- Work item:
Below are some records. Say how many of their lines include the string "pixels", giving only the number.

- Input records:
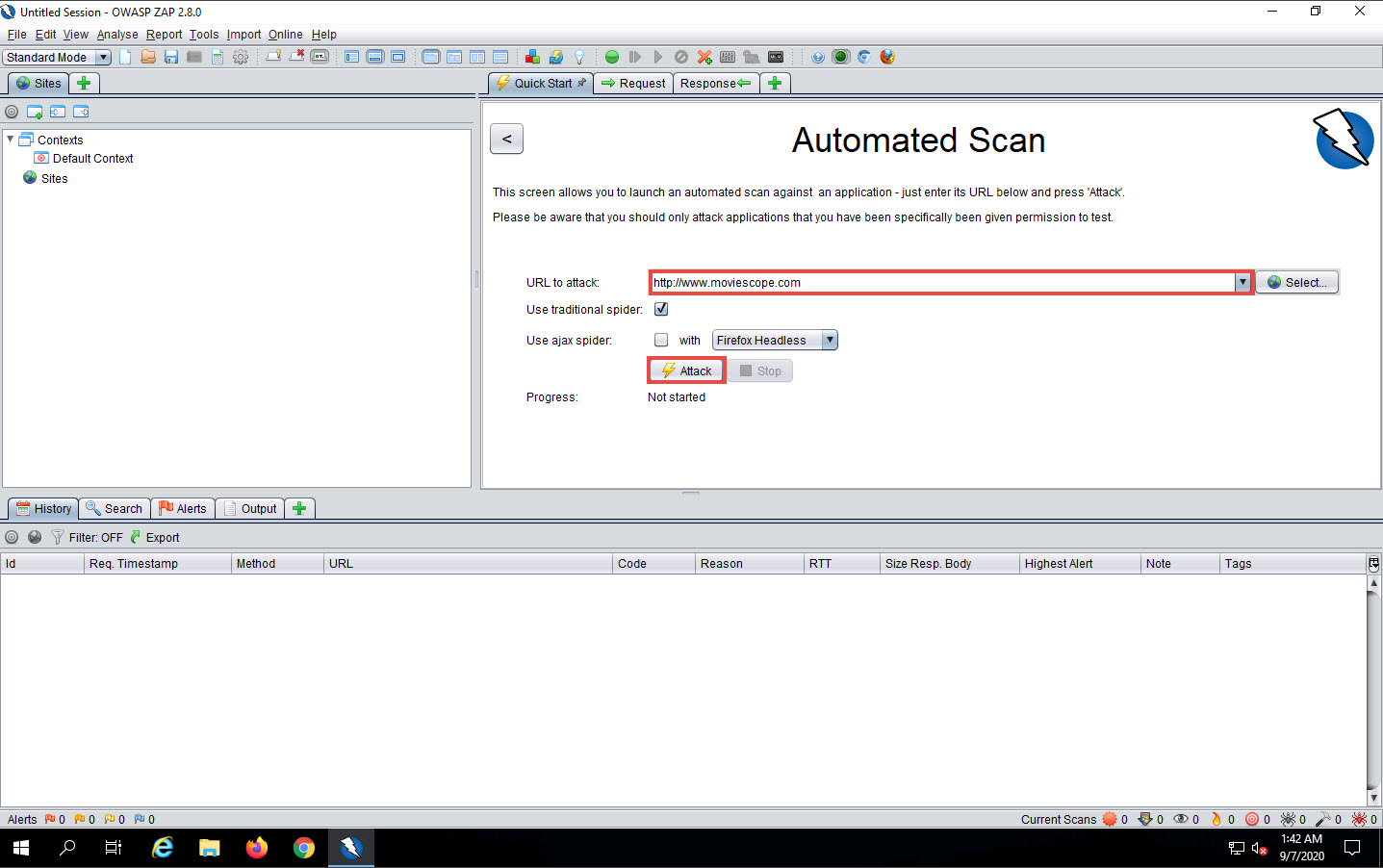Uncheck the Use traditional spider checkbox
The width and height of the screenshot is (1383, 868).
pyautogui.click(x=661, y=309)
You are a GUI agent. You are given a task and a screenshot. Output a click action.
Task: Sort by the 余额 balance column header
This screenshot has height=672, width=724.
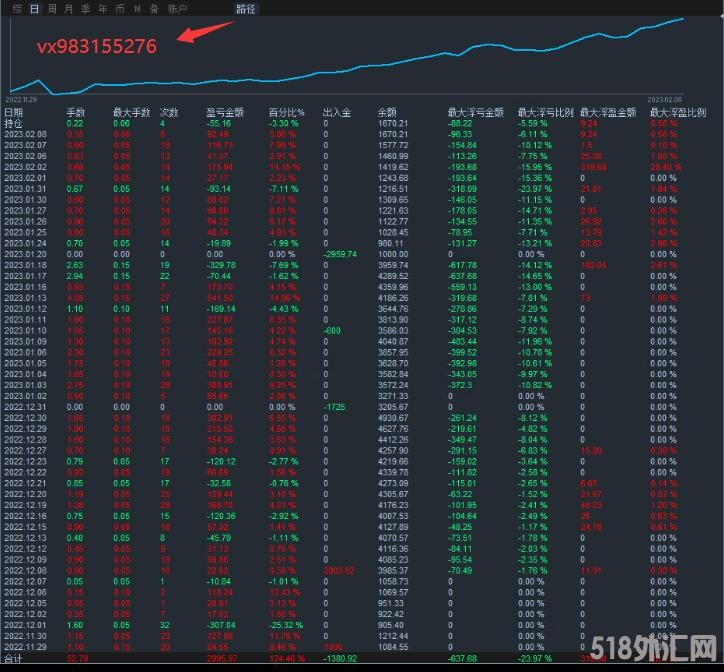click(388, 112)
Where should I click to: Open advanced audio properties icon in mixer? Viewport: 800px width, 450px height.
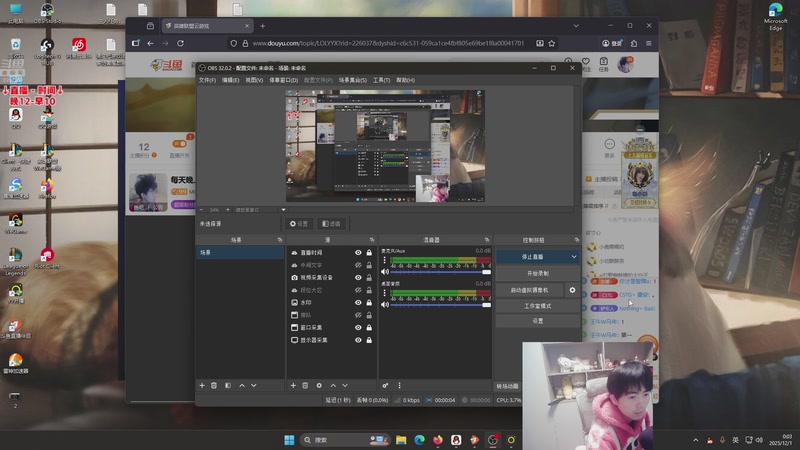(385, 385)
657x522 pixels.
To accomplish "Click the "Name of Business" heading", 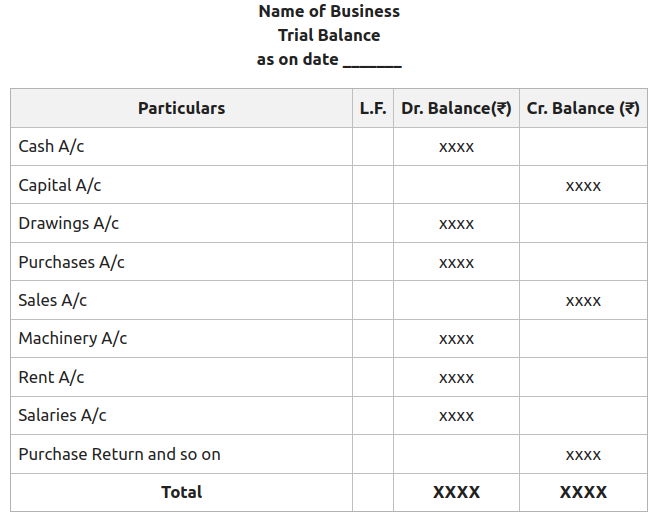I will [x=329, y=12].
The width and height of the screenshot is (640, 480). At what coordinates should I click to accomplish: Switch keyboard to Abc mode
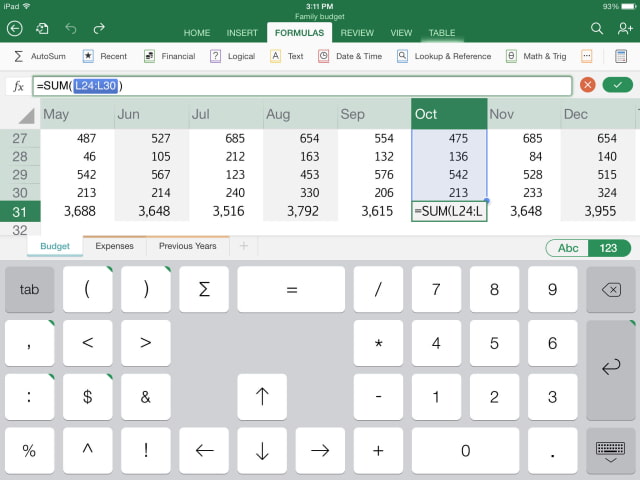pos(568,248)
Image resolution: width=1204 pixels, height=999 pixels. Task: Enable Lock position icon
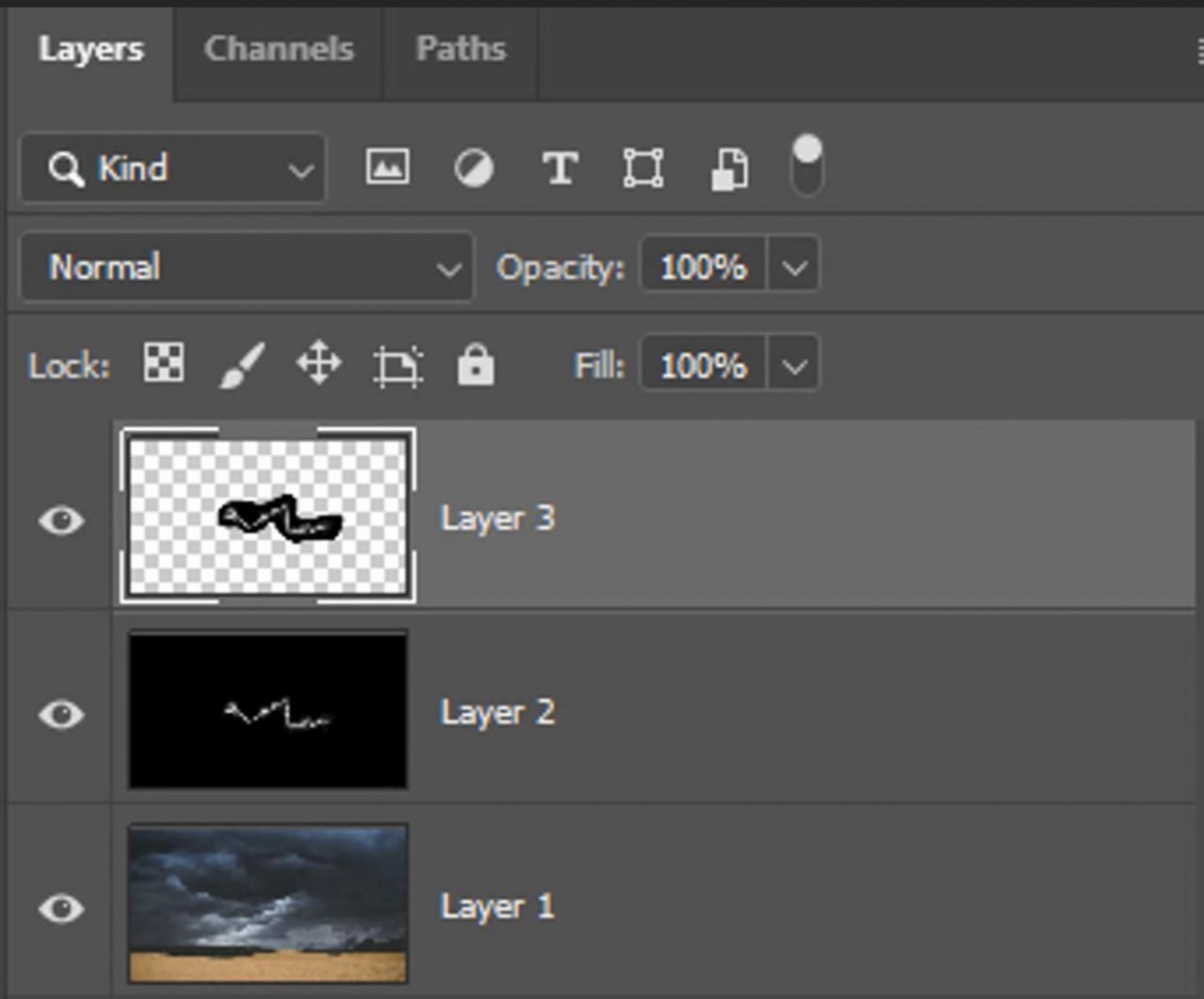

- Answer to this exercise:
2